VIDÉO : une élève de Toulouse remporte le concours national de plaidoiries des écoles d'avocats

Le concours des élèves des écoles d'avocats, consacré aux Droits de l'Homme, a été remporté samedi au Mémorial de Caen par la Toulousaine Sarah Nabet. Elle a reçu le Grand prix après sa plaidoirie consacrée à Michel Cardon,  le plus vieux détenu de France. La vidéo de sa plaidoirie
Elle s'appelle Sarah Nabet. Elle est élève a l'école d'avocats de Toulouse, et, depuis septembre 2018, stagiaire au parquet du tribunal de
grande instance de Toulouse. 

Samedi 26 janvier, au Mémorial de Caen, en finale du concours national de plaidoiries des écoles d'avocats, elle a remporté le Grand prix pour sa plaidoirie consacrée à Michel Cardon,  le plus vieux détenu de France.  

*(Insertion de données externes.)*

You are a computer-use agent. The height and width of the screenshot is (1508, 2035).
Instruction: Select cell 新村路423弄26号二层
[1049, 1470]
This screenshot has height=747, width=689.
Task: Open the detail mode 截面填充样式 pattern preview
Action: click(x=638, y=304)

Devant 2000 personnes, 11 élèves avocats finalistes, venus des 11 écoles d’avocats de France, ont défendu des cas d’atteinte aux droits de l’homme.  Les candidats étaient invités à aborder les injustices qui les ont sensibilisés face à un jury composé de personnalités du monde juridique et médiatique, présidé par Me Henri Leclerc.

La lauréate avait choisi de plaider le cas du plus vieux détenu de France, Michel Cardon, condamné à perpétuité sans période de sûreté, en 1976, après un cambriolage qui avait  mal tourné. Michel Cardon a passé 40 ans et 7 mois en détention. Éligible à un aménagement de peine dès 1995, il ne l’a obtenu qu’en 2015 grâce à son codétenu, qui a alerté la presse. Totalement isolé du monde extérieur, quasiment mutique, illettré et diagnostiqué « à la limite de la déficience légère », Michel Cardon n’était pas en capacité de comprendre ses droits, de les formuler et d’y accéder. Saisie de la demande de son avocat, qui l’a assisté après avoir lu son cas dans la presse, la commission d’exécution des peines s’est excusée de « l’avoir oublié » et a prononcé sa libération conditionnelle le 30 mars 2015.

"Mon histoire personnelle m’a particulièrement sensibilisée aux conditions de détention et au respect des libertés individuelles des détenus", témoigne Sarah Nabet. "J’ai découvert le cas de Michel Cardon dans la presse. J’y ai vu une défaillance manifeste de notre système judiciaire et une noble cause à défendre pour porter sa voix et celle des détenus oubliés. Je crois qu’hélas, c’est un sujet peu connu par l’opinion publique, mais qui a toute sa place dans un concours de plaidoiries pour les droits de l’homme", ajoute-t-elle.